Держась от него в полутора метрах, не больше, я шел за Демьянюком-младшим через холл и вверх по лестнице, подавляя желание остановить его и сказать: «Послушайте, я, например, не вменяю вам в вину уверенность в том, что вашего отца оговорили. Разве вы могли бы придерживаться иного мнения, будучи хорошим американским сыном – таким, как вы? То, что вы верите своему отцу, не делает вас моим врагом. Но в этой стране найдутся люди, которые, возможно, воспримут это иначе. Вы чертовски рискуете, разгуливая вот так. Вы, ваши сестры и ваша мать уже достаточно натерпелись. Но помните, то же самое можно сказать и о многих евреях. Какими бы иллюзиями вы ни тешились, вам никогда не оправиться после этой истории, но и многие евреи до сих пор не вполне пришли в себя после того, что испытали они и их родственники. Пожалуй, вы требуете от них слишком много, когда расхаживаете здесь в красивой рубашке и чистых слаксах, с полной бутылкой минералки в руке… Не сомневаюсь, в собственных глазах вы выглядите совершенно безобидно: при чем тут вода? Но не бередите воспоминаний, когда без этого можно обойтись, не искушайте какого-нибудь ожесточенного, надломленного беднягу, чтобы он потерял власть над собой и совершил что-нибудь предосудительное…»

Когда моя добыча свернула с лестничной клетки в коридор, я направился выше, на верхний этаж, где в середине коридора находился мой номер. Тихонько приблизился к двери номера и прислушался к звукам изнутри; а позади меня, у лестничной клетки остановился некто, глядя в мою сторону, – некто, следовавший за мной в нескольких шагах, пока я следовал за сыном Демьянюка. Ну конечно же, полицейский в штатском! Откомандирован сюда полицией, обеспечивает безопасность Джона-младшего. Либо он ходит за мной, воображает, будто я – Мойше Пипик? Либо выслеживает Пипика, приняв Пипика за меня? Или пришел выяснять, почему нас двое и что мы замышляем вдвоем?

Хотя из комнаты не доносилось ни звука – может, Пипик уже пришел и ушел, успев украсть или уничтожить то, что искал, – я не сомневался: если есть хоть малейшая вероятность того, что он находится в номере, глупо входить внутрь одному, поэтому я развернулся и пошел было обратно к лестнице, но тут дверь моего номера приоткрылась, и из нее высунулась голова Мойше Пипика. В тот момент я уже шагал по коридору с удвоенной скоростью, но, поскольку мне не хотелось показывать ему, как я его теперь боюсь, задержался и даже неспешно сделал несколько шагов назад, туда, где он стоял, высунувшись на полкорпуса в коридор. Увиденное вблизи так меня поразило, что я еле подавил в себе желание броситься наутек, за подмогой.
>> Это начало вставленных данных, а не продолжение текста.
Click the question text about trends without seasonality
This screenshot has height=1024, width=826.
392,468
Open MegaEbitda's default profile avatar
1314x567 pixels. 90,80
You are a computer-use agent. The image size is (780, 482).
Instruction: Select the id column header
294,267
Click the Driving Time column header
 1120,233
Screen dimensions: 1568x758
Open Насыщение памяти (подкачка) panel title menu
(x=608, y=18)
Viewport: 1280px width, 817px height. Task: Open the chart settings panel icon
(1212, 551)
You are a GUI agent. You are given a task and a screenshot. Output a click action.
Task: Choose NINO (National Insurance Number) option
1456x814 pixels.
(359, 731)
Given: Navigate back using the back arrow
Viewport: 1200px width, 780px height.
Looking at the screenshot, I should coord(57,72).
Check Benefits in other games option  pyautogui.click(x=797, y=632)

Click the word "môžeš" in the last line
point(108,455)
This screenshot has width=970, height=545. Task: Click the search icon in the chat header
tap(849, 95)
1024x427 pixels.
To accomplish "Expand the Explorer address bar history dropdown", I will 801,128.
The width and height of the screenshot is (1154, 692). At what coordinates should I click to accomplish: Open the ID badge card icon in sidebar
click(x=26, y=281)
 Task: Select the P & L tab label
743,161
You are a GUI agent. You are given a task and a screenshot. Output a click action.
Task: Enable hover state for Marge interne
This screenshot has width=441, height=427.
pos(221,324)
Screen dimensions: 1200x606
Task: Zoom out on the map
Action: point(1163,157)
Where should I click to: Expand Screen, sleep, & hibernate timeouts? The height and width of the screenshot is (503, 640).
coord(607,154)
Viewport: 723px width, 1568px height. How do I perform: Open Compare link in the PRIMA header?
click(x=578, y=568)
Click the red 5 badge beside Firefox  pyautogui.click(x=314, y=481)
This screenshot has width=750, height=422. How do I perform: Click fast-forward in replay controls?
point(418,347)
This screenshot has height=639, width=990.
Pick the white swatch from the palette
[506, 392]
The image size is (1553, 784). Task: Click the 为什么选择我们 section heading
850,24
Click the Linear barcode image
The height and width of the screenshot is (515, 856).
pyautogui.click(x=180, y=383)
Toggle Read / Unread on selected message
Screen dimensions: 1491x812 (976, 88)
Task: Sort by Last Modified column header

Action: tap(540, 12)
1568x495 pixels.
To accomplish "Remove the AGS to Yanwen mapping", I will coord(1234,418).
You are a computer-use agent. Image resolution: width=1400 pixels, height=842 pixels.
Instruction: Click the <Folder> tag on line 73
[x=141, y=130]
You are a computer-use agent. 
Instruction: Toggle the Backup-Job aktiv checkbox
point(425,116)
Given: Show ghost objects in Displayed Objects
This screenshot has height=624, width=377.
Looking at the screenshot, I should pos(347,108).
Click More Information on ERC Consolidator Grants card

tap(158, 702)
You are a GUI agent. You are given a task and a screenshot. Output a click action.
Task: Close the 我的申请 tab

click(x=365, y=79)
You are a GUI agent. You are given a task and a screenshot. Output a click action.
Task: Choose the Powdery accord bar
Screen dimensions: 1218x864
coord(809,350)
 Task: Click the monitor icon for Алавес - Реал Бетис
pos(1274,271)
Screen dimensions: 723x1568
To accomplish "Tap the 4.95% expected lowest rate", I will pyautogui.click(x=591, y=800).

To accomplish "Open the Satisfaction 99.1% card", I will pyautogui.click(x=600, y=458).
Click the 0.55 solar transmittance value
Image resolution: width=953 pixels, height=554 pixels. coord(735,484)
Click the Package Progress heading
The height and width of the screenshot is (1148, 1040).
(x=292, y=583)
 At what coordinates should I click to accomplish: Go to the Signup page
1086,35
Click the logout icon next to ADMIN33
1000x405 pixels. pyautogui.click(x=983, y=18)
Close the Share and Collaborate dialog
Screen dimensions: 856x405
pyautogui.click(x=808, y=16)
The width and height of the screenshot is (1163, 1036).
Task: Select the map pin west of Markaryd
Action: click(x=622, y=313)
Его лицо я хорошо помнил: оно смотрело на меня из зеркала месяцами, пока у меня длился нервный срыв. Он был без очков, и в его глазах я увидел свой собственный леденящий ужас минувшего лета, глаза были мои – налитые страхом той поры, когда я мог думать только о способах самоубийства. На его лице читалось то, что так пугало Клэр: моя гримаса вечной скорби.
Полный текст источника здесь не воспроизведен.